#### [Text shown]
━━━
On the other hand, Mr. Cook states ". . . what can be marked and what can be ascertainable are separate questions". This is the rub, of course. This means that even if you can't mark the item, you might still have to be able to ascertain the cohort information. How do you do that? Well, you can't.
It all boils down to what is considered "reasonable judgment". In fact, I have never found this a challenging standard to meet in our business but that was before there were huge penalties and possibly jail time to consider.
In an environment where the regulators want us to exercise sound judgment, there needs to be some recognition that the incentive to take the risk of exercising judgment only makes sense when that judgment is PROTECTED. No one wants to risk huge fines for doing their job (or let their teammates incur this risk). Thus, I think the CPSC needs to look at the question about ascertainability again. The CPSC needs to say flat out that it will respect the judgment of manufacturers on how they determine which information, if any, can be ascertainable, as long as the decision on marking was deliberate, consistent and made on a good faith basis.
In the case of our business, tracking labels serve no particular purpose except to slow us down and waste our money. We have recalled 130 pieces since 1984 (out of an estimated one billion shipped, all units believed recovered) so the risk to consumers, at least thus far, seems controlled. I would like the authority to decide how much to spend on tracking labels and information retention/accessibility, based on my knowledge of our products, our market, our track record and our legal obligations. Then, if we exercise good faith and are reasonable and consistent in our approach to markings and cohort information, the CPSC should respect our decisions. thus, a failure to mark or ascertain would not be held against us unless our balancing of the equities is demonstrated to be unreasonable.
None of this would be necessary except for the ridiculous penalties and fines possible under the CPSIA. The indiscriminate manner of penalizing under the law makes minor issues (even inconsequential errors) into potentially serious problems. In addition, given that the CPSC recent practice of doling out penalties for long ago settled disputes, the long tail of 20-20 hindsight makes this dilemma particularly uncomfortable.
I appreciate the CPSC's effort in replying to me, and look forward to working with them to bring more clarity to this very important point.
Tuesday, December 8, 2009
CPSIA - Letter to CPSC Re Continuation of Testing and Certification Stay
Dear Chairman Tenenbaum, Commissioners Adler, Moore, Nord and Northup:
I am writing to strongly urge the Commission to vote to extend the CPSIA testing and certification stay (the “Stay”) originally implemented on January 30, 2009 and due to expire on February 10, 2010. The Stay should be continued for at least one year PAST issuance of final implementing rules and regulations relating to testing frequency, sampling, component testing, re-testing requirements, testing standards for phthalates and ASTM F963, enforcement policies and certification of sufficient laboratories to handle the market’s volume requirements.
━━━
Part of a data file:
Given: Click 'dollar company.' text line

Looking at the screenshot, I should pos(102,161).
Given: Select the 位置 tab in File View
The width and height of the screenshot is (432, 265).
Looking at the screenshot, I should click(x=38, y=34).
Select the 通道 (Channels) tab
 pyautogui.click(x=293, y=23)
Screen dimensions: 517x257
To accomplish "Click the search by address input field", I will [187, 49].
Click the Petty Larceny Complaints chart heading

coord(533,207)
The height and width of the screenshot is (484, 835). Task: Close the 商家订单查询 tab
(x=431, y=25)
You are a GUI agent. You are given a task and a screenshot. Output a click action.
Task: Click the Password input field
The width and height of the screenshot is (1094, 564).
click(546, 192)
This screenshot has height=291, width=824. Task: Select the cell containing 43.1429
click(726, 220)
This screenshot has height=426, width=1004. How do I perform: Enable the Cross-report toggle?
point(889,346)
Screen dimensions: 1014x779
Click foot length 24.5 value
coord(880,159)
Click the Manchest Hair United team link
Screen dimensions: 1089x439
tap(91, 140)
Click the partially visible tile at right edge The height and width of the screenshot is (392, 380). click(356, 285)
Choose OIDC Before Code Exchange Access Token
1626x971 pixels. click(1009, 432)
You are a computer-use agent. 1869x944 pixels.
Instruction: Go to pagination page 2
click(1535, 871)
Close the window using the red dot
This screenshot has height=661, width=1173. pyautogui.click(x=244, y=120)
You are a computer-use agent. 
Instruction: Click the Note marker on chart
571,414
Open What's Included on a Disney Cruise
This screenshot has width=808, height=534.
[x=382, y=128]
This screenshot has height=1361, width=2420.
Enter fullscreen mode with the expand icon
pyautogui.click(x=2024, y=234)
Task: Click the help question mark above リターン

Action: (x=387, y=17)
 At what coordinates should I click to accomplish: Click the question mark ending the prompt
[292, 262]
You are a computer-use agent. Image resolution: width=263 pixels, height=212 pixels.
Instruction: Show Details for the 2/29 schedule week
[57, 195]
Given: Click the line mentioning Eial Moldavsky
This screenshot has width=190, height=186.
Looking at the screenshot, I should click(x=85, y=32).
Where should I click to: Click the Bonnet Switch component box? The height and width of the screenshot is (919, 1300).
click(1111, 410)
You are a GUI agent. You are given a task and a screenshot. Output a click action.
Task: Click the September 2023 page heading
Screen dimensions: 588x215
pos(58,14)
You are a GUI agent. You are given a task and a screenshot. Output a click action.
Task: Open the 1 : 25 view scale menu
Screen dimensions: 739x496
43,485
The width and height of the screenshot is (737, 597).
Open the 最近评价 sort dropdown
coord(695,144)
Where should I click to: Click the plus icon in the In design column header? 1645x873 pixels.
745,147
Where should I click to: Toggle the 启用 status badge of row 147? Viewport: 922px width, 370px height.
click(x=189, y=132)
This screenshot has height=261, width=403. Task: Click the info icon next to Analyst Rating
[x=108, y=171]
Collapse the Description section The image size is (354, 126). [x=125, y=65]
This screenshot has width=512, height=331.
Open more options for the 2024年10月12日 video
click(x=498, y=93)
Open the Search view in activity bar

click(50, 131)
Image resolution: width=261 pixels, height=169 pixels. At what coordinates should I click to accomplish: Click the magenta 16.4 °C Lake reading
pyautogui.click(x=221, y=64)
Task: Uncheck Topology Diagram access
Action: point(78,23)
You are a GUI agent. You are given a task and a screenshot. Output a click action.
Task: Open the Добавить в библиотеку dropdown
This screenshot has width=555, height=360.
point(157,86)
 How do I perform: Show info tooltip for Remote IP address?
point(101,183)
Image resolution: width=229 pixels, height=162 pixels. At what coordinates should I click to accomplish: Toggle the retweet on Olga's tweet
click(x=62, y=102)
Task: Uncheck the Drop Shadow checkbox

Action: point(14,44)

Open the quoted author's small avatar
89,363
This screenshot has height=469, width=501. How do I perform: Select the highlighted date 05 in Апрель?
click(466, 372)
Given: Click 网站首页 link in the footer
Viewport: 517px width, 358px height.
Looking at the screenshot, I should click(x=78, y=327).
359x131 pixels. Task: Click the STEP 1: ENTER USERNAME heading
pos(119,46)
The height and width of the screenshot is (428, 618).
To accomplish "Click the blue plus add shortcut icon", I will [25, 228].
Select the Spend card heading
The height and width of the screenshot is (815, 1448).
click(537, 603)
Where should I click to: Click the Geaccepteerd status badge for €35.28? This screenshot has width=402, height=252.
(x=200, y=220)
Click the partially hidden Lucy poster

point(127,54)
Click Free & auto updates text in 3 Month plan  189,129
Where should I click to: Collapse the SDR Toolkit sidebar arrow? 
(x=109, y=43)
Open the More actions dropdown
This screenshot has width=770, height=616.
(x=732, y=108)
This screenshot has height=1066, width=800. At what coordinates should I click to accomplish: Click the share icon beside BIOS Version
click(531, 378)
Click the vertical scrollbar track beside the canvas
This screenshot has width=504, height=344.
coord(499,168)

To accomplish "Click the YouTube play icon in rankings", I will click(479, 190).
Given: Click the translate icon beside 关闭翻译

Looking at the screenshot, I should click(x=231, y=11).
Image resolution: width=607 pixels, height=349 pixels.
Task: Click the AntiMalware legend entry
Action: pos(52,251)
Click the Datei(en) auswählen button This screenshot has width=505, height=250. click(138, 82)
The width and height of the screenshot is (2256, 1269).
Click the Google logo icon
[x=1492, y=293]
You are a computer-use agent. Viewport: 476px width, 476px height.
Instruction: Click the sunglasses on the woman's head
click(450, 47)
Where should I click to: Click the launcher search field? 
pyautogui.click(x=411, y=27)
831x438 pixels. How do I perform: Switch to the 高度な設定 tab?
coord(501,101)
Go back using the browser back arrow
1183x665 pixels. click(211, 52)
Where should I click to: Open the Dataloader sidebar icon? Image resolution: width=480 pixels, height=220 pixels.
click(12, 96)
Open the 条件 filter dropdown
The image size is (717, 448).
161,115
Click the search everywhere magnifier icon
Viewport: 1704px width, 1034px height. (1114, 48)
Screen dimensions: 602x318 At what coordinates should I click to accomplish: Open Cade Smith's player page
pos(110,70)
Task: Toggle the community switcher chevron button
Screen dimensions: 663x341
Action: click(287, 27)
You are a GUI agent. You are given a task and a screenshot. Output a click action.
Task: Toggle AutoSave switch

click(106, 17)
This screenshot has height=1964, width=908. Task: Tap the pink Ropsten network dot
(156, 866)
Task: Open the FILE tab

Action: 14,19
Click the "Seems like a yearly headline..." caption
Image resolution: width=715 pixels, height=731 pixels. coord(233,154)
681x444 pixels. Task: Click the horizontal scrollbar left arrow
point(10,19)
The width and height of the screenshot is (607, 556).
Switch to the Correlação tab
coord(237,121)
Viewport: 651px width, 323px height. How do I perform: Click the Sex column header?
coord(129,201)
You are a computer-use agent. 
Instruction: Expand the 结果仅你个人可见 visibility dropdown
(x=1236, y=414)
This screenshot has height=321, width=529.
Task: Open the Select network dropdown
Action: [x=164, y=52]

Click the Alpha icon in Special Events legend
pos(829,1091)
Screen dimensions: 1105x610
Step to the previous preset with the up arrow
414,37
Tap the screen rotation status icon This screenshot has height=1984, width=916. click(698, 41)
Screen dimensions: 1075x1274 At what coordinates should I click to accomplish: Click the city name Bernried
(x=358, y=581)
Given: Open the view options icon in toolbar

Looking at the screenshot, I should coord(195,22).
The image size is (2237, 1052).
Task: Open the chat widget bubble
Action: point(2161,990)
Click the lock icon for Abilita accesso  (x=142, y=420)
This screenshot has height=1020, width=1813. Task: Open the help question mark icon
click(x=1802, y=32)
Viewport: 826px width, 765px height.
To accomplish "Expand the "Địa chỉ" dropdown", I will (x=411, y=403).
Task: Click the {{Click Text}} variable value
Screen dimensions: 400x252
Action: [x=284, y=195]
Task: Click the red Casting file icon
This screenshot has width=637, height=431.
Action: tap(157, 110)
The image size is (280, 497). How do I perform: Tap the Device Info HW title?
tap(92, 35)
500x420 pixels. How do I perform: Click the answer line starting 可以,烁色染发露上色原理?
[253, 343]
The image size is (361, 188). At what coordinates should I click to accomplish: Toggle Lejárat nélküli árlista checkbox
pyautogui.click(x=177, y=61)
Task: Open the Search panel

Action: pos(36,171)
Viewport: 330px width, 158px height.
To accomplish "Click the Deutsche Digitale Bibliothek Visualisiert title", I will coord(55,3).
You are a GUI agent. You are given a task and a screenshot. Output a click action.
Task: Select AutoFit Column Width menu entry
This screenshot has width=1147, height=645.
━━━
#### [Task set]
**A.** Answer these questions from the CPSIA text:
(i) How many pieces has the business recalled since 1984?
(ii) On what date was the testing and certification stay originally implemented?
(iii) What three qualities must a decision on marking have for the CPSC to respect manufacturers' judgment on ascertainability?
**B.** Duplicate the passage of the CPSIA text between "None of this" and "very important point.", inclusive.

#### [The results]
**A.**
(i) 130 pieces
(ii) January 30, 2009
(iii) It must be deliberate, consistent and made on a good faith basis.

**B.**
None of this would be necessary except for the ridiculous penalties and fines possible under the CPSIA. The indiscriminate manner of penalizing under the law makes minor issues (even inconsequential errors) into potentially serious problems. In addition, given that the CPSC recent practice of doling out penalties for long ago settled disputes, the long tail of 20-20 hindsight makes this dilemma particularly uncomfortable.
I appreciate the CPSC's effort in replying to me, and look forward to working with them to bring more clarity to this very important point.